___ Fragmento del documento ___

Archivo - Noviembre, 2015

La ganadería va por la revancha. ¿Cómo se administrarán las tensiones de la cadena en el ciclo PRO?


¿Quién dijo que a las vacas no les interesa la política? Al momento de celebrarse las primarias, el Índice de Novillo de Liniers se ubicaba entre los 18 y los 19 pesos por kilo. Tras la primera vuelta, cuando sorprendieron el triunfo de Vidal en la provincia y los pocos puntos de ventaja que Scioli le había sacado a Macri en las generales, el índice comenzó un ascenso que lo llevó a los $22 por kilo al inicio de esta semana, es decir más de un 20% en el término de tres meses, tras conocerse el resultado definitivo.
Está claro que el sector ganadero esperaba y celebra el fin del ciclo K en la política, y le da la bienvenida a otro más amigable con sus expectativas.
Pero antes de entrar en la materia repasemos algunos números. Este cambio de ciclo toma al sector con un stock (oficial) de 51,6 millones de cabezas. Queda lejos de las 58,3 millones que se contabilizaron en 2006, pero está por encima de lo que había antes de la era K, en el breve interludio de la Alianza, cuando el stock se ubicaba por debajo de las 49 millones de cabezas.
Una segunda cuestión es el precio. Siempre de acuerdo a los informes del ministerio de Agricultura, el valor promedio del novillo en dólares para estos últimos años se acercó a u$s1,86, versus los 80 centavos que cotizaba en los 90 o los 48 centavos que cotizó en 2002, cuando se combinó el cierre casi total de los mercados externos por el ocultamiento de la aftosa con la salida de la convertibilidad.

___ Datos ___

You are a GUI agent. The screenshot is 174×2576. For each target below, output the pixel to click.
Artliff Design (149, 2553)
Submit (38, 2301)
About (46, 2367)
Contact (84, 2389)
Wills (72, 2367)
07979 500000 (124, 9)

___

--- Ejercicio A ---
Enumere todos los valores promedio del novillo expresados en dólares o centavos que aparecen en el fragmento sobre la ganadería, junto con el período al que corresponde cada uno.
--- Ejercicio B ---
Según el fragmento sobre la ganadería, ¿con qué stock oficial de cabezas toma al sector este cambio de ciclo?
--- Ejercicio C ---
Extraiga literalmente del fragmento sobre la ganadería el pasaje que comienza en las palabras "Pero antes de" y concluye tras las palabras "de la convertibilidad.".
Los ítems no guardan relación alguna con esta actividad.

--- Resultado del ejercicio A ---
- u$s1,86: promedio de estos últimos años
- 80 centavos: los años 90
- 48 centavos: 2002

--- Resultado del ejercicio B ---
Con un stock oficial de 51,6 millones de cabezas.

--- Resultado del ejercicio C ---
Pero antes de entrar en la materia repasemos algunos números. Este cambio de ciclo toma al sector con un stock (oficial) de 51,6 millones de cabezas. Queda lejos de las 58,3 millones que se contabilizaron en 2006, pero está por encima de lo que había antes de la era K, en el breve interludio de la Alianza, cuando el stock se ubicaba por debajo de las 49 millones de cabezas.
Una segunda cuestión es el precio. Siempre de acuerdo a los informes del ministerio de Agricultura, el valor promedio del novillo en dólares para estos últimos años se acercó a u$s1,86, versus los 80 centavos que cotizaba en los 90 o los 48 centavos que cotizó en 2002, cuando se combinó el cierre casi total de los mercados externos por el ocultamiento de la aftosa con la salida de la convertibilidad.